Re: [PATCH v5] mm/userfaultfd: detect VMA type change after copy retry in mfill_copy_folio_retry()

From: Peter Xu

Date: Thu Apr 09 2026 - 13:14:18 EST


On Thu, Apr 09, 2026 at 01:06:53PM +0100, David Carlier wrote:
> mfill_copy_folio_retry() drops mmap_lock for the copy_from_user() call.
> During this window, the VMA can be replaced with a different type (e.g.
> hugetlb), making the caller's ops pointer stale. Subsequent use of the
> stale ops can lead to incorrect folio handling or a kernel crash.
>
> Pass the caller's ops into mfill_copy_folio_retry() and compare against
> the current vma_uffd_ops() after re-acquiring the lock. Return -EAGAIN
> if they differ so the operation can be retried.
>
> Fixes: 59da5c32ffa3 ("userfaultfd: mfill_atomic(): remove retry logic")
> Signed-off-by: David Carlier <devnexen@xxxxxxxxx>
> ---
> mm/userfaultfd.c | 14 ++++++++++++--
> 1 file changed, 12 insertions(+), 2 deletions(-)
>
> diff --git a/mm/userfaultfd.c b/mm/userfaultfd.c
> index 481ec7eb4442..214923a411c1 100644
> --- a/mm/userfaultfd.c
> +++ b/mm/userfaultfd.c
> @@ -443,7 +443,9 @@ static int mfill_copy_folio_locked(struct folio *folio, unsigned long src_addr)
> return ret;
> }
>
> -static int mfill_copy_folio_retry(struct mfill_state *state, struct folio *folio)
> +static int mfill_copy_folio_retry(struct mfill_state *state,
> + const struct vm_uffd_ops *ops,
> + struct folio *folio)
> {
> unsigned long src_addr = state->src_addr;
> void *kaddr;
> @@ -465,6 +467,14 @@ static int mfill_copy_folio_retry(struct mfill_state *state, struct folio *folio
> if (err)
> return err;
>
> + /*
> + * The VMA type may have changed while the lock was dropped
> + * (e.g. replaced with a hugetlb mapping), making the caller's
> + * ops pointer stale.
> + */
> + if (vma_uffd_ops(state->vma) != ops)
> + return -EAGAIN;

I agree with -EAGAIN here, but we discussed over all the things on possible
inode change and I don't know why we don't consider that.

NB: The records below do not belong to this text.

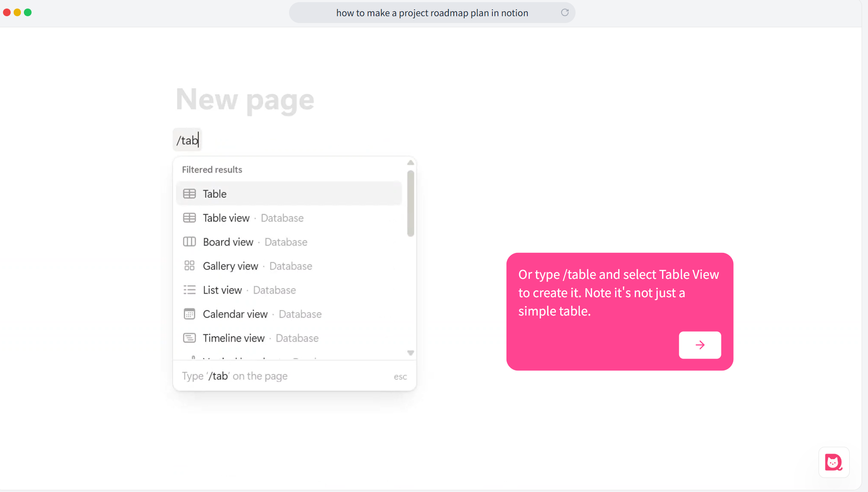This screenshot has height=492, width=868.
Task: Choose Table view Database option
Action: (x=289, y=218)
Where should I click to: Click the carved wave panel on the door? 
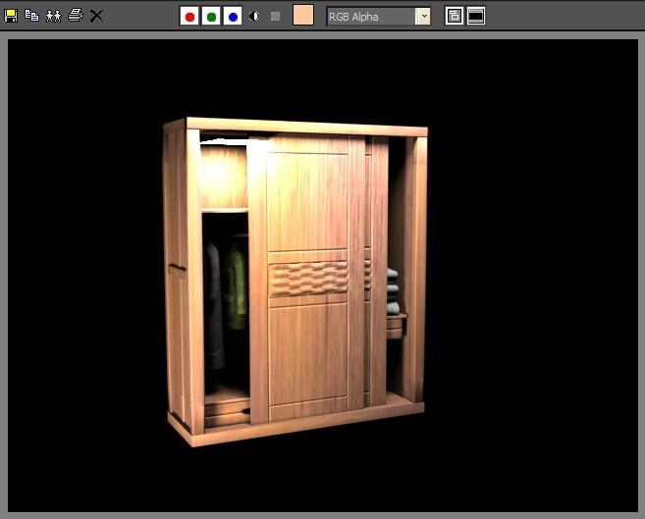tap(308, 279)

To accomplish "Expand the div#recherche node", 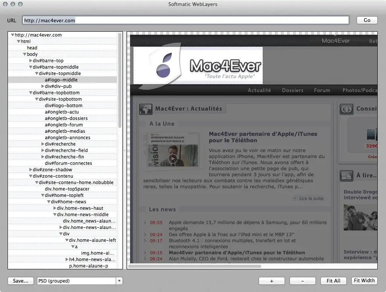I will (x=43, y=144).
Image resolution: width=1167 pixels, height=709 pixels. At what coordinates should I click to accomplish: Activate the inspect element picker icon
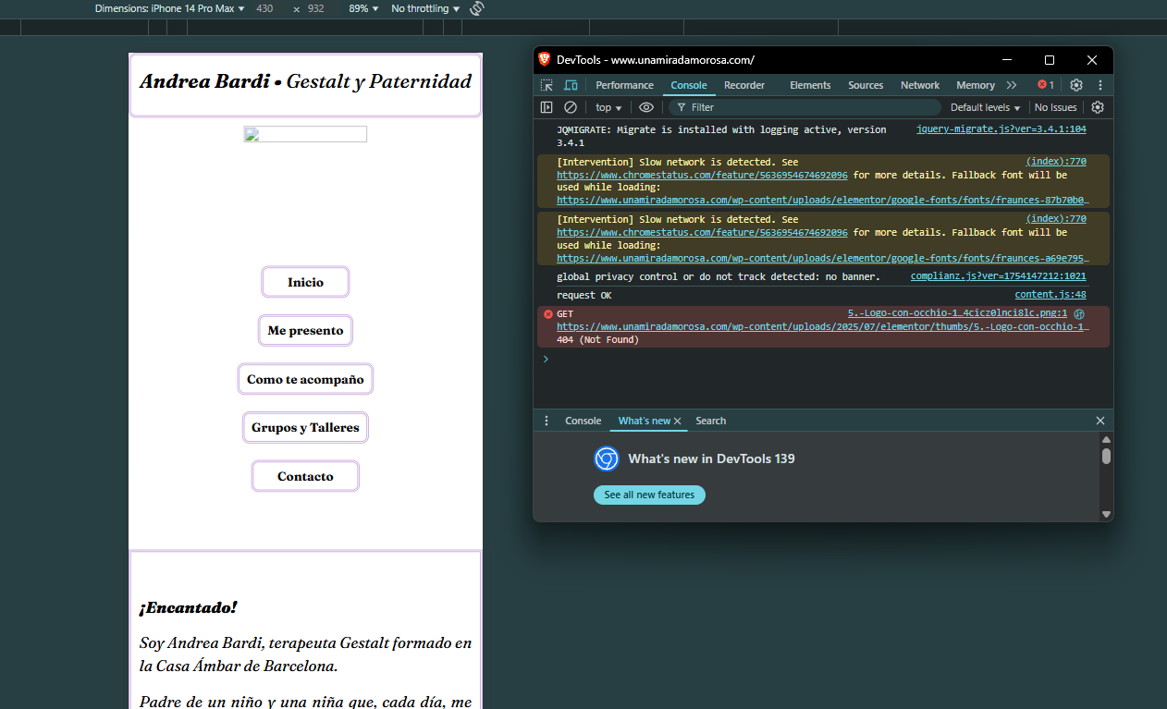[547, 85]
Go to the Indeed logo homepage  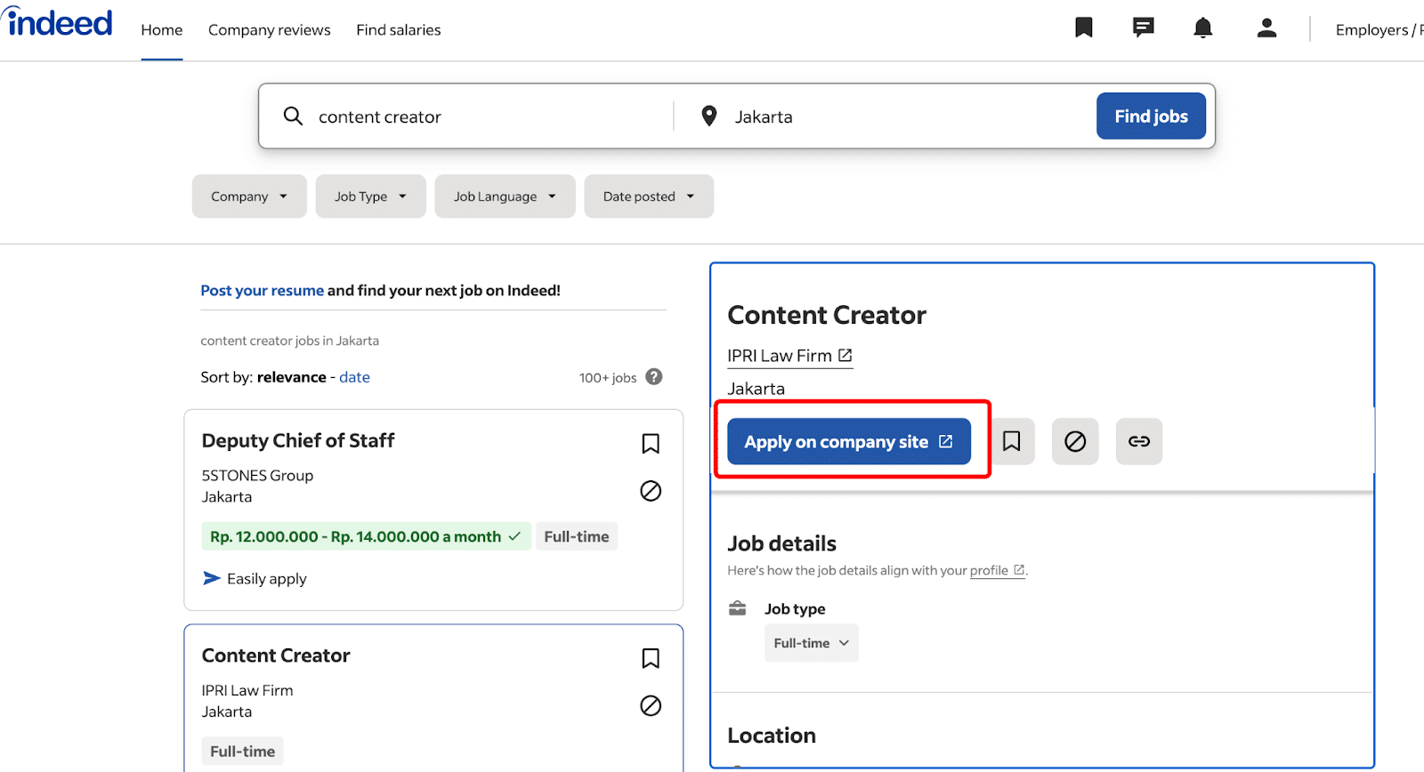tap(59, 23)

I still think those should be considered.

If the vma snapshot idea is not welcomed, fine. We need to think of
something to cover those too. Current patch won't cover "ops unchaged" but
"inode changed", or offset changed, for example.

Thanks,

> +
> err = mfill_establish_pmd(state);
> if (err)
> return err;
> @@ -495,7 +505,7 @@ static int __mfill_atomic_pte(struct mfill_state *state,
> * will take care of unlocking if needed.
> */
> if (unlikely(ret)) {
> - ret = mfill_copy_folio_retry(state, folio);
> + ret = mfill_copy_folio_retry(state, ops, folio);
> if (ret)
> goto err_folio_put;
> }
> --
> 2.53.0
>

--
Peter Xu